Bub and Grandma’s Bread Fuels Some of L.A.’s Best Restaurants
Massive hooks smack dough around giant stainless steel mixers. Hands nimbly form and shape the dough to proof in baskets. A four-deck TMB TAG gas oven looks hungry for more loaves. Forty-five employees swarm Bub and Grandma’s, a 6,200-square-foot bakery near the L.A. River that produces over 20 different loaves daily. The scene is a staggering feat considering Andy Kadin started baking ciabatta professionally less than five years ago in his tiny home kitchen.
The Millburn, New Jersey, native worked as a writer and creative director for prominent advertising agencies, which brought him to L.A. The ad world became increasingly unpalatable, so he pivoted briefly to TV, writing for The Gorburger Show on Comedy Central, before pivoting to food. He dreamed of opening a sandwich shop, but had no restaurant experience, so he found work at places like The Griffin and Potato Chips deli, which helped to inform what would become his business plan.
Kadin initially starting baking ciabatta, mistakenly believing the style would be easy to produce; instead, the operation ended up overtaking his entire house. When lease negotiations fell through on a Cypress Park commercial space it turned out to be a mixed blessing.Via a friend who worked at Atwater Village restaurant Dune, an early experiment found its way to owner Scott Zwiezen, who preferred Kadin’s bread to what they were then serving. Zwiezen asked Kadin to bake their ciabatta instead. “It hasn’t stopped, in a very literal sense, since,” Kadin says of his baking business. “It’s pretty wild.” He named the business for his two grandmothers, who both helped to instill core beliefs.
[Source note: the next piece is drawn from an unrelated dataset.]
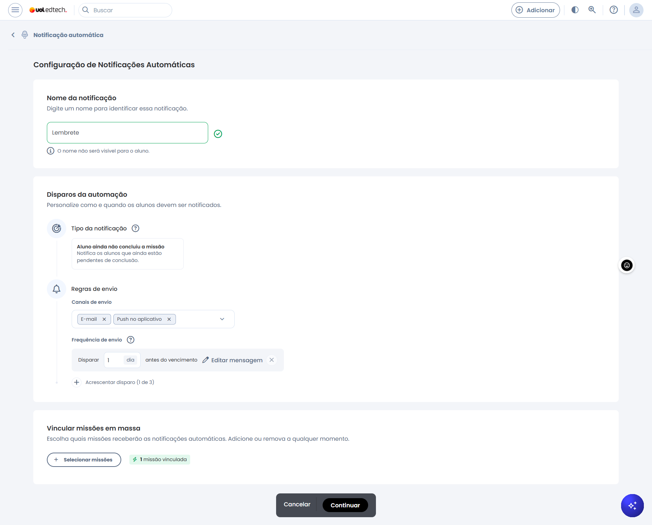
Task: Add another trigger with Acrescentar disparo
Action: (77, 382)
Bub and Grandma’s supplies bread to businesses like Go Get Em Tiger, Petit Trois, and Wax Paper. The repertoire now includes the ciabatta that started it all, sturdy baguettes, crusty sourdough house loaves, and focaccia. Grains and percentages vary depending on the loaf and may include rye, hard red wheat, and Sonora. “We do more mixes than other places,” Kadin says, “but it affords us the opportunity to create more flavors and more diversity in the grains that we use.”
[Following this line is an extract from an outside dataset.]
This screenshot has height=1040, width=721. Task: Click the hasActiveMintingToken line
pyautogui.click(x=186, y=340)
Bub and Grandma’s operates a Sunday Hollywood Farmers Market stall featuring loaves and pastries by head baker Christopher Lier that may include donuts, galettes, babka buns and cookies. Kadin’s dream sandwich shop and bakery will finally debut in 2020 in Glassell Park.
Bub and Grandma’s also collaborates with select restaurants on custom loaves.
Konbi, the award winning Echo Park sandwich shop from Akira Akuto and Nick Montgomery, features Bub and Grandma’s shokupan for their Japanese-style sandos. Light, pillowy milk bread cradles fillings like egg salad and pork katsu.
Bub and Grandma’s handles all of the bread for Nancy Silverton’s restaurants Osteria Mozza, Pizzeria Mozza, and Chi Spacca, including their pizza dough. Osteria Mozza features their double-wide jumbo baguette at the mozzarella bar, gracing dishes like the popular burrata & bacon crostini with marinated escarole and caramelized shallots. They also provide grissini (breadsticks) exclusively for the Osteria. Pizzeria Mozza serves their sesame semolina baguette with meatballs.
Kismet, the share-friendly Los Feliz restaurant from Sara Kramer and Sarah Hymanson, uses Bub and Grandma’s sesame seed-studded barbari, a Persian-style flatbread that goes great with dips.
Bub and Grandma’s recently introduced a jumbo spelt polenta loaf that doubles the size of their existing two-pounder for Blue Bottle Coffee’s L.A. stores.